Gregor der Große
Catena Aurea · Lukasevangelium 3
7 Er sagte zu den Volksscharen, die hinausgekommen waren, um sich von ihm taufen zu lassen: Ihr Natternbrut! Wer hat euch gelehrt, ihr könntet dem kommenden Zorn entfliehen? 8 Bringt also Früchte hervor, die der Umkehr entsprechen, und lasst euch nicht einfallen, zu denken: Wir haben Abraham zum Vater. Denn ich sage euch: Aus diesen Steinen da kann Gott dem Abraham Kinder erwecken. 9 Schon ist die Axt an die Wurzel der Bäume gelegt; jeder Baum, der keine gute Frucht bringt, wird umgehauen und ins Feuer geworfen.
(ubi sup.) Er warnt sie, dass sie nicht nur die Früchte der Buße bringen müssen, sondern Früchte, die der Buße würdig sind.
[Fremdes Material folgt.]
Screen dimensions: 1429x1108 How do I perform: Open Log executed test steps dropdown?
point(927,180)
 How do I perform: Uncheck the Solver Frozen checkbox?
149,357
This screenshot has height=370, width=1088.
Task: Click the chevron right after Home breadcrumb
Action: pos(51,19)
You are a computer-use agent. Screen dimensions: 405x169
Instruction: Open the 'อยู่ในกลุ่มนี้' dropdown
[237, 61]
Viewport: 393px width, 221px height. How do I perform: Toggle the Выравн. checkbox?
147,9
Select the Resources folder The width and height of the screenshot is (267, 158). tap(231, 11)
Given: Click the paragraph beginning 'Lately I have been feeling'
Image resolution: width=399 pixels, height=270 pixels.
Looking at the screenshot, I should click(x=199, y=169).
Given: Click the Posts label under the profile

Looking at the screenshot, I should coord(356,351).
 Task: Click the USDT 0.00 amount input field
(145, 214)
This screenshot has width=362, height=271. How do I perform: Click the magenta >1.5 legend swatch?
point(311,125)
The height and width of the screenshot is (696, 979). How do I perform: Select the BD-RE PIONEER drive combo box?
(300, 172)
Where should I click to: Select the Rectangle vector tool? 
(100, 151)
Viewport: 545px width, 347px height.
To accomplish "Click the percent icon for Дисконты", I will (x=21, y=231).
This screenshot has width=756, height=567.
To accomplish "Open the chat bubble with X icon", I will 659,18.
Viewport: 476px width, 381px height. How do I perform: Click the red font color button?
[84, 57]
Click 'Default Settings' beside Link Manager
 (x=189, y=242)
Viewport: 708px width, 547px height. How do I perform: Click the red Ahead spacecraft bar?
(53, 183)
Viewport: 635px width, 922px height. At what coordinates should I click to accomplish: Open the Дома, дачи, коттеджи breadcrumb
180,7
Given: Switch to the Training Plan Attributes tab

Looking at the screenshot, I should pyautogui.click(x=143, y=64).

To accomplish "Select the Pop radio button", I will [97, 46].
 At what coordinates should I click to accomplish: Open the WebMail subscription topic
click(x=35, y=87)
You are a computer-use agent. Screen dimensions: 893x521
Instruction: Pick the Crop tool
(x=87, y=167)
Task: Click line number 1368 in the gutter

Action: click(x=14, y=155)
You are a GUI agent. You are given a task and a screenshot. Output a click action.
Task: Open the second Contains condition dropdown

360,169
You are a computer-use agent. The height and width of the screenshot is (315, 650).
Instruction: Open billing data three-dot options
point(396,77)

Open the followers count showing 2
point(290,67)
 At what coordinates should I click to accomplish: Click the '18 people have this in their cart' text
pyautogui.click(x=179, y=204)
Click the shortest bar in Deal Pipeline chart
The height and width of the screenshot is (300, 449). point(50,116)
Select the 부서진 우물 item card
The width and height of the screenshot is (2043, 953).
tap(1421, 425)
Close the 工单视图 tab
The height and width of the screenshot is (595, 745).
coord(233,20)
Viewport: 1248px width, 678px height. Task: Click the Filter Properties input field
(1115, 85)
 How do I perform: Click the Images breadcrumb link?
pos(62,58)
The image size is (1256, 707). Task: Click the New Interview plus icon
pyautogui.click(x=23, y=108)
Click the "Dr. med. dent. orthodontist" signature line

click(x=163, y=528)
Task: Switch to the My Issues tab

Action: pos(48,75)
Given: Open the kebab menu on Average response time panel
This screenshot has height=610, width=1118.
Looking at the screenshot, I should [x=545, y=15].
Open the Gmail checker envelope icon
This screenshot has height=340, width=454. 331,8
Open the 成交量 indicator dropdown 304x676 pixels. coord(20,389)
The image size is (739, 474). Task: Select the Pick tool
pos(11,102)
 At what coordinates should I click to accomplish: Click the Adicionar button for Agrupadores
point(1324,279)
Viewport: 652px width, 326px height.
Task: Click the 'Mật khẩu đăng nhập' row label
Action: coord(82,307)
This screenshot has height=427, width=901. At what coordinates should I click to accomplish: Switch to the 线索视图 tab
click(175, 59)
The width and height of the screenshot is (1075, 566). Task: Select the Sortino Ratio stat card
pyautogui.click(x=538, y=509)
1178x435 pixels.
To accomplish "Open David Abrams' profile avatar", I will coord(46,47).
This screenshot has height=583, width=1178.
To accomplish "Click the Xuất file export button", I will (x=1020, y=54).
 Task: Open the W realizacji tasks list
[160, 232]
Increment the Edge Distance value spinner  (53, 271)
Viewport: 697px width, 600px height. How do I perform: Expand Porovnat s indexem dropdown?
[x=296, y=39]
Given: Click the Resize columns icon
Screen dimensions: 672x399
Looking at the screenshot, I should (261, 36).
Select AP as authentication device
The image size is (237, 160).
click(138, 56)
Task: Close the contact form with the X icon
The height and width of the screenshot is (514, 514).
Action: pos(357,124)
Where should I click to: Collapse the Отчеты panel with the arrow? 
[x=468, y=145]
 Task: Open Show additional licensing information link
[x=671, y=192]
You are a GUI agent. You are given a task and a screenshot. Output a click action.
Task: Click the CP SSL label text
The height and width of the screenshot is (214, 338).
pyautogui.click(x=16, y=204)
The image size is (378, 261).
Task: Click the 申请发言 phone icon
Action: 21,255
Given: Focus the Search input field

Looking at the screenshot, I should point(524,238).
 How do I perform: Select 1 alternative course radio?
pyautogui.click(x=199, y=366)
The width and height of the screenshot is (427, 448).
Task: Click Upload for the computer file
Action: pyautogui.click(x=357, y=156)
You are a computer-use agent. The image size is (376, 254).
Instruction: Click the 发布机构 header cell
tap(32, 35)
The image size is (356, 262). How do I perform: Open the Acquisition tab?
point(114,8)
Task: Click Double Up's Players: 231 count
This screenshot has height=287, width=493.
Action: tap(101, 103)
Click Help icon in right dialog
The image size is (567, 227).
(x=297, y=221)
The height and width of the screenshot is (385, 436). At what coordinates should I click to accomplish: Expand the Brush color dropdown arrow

Denn wer kein Gesetz übertreten hat, dem ist es erlaubt, das zu nutzen, was erlaubt ist; aber wenn ein Mensch in Sünde gefallen ist, soll er sich so von dem abschneiden, was erlaubt ist, wie er sich erinnert, das Unerlaubte begangen zu haben. Denn die Frucht guter Werke darf nicht gleich sein bei dem Menschen, der weniger gesündigt hat, und dem Menschen, der mehr gesündigt hat, noch bei dem, der in keine Verbrechen gefallen ist, und dem, der in einige gefallen ist. Auf diese Weise ist es dem Gewissen jedes Menschen angepasst, dass sie einen umso größeren Segen auf gute Werke durch Buße suchen, je schwerere Strafen sie sich durch Schuld zugezogen haben.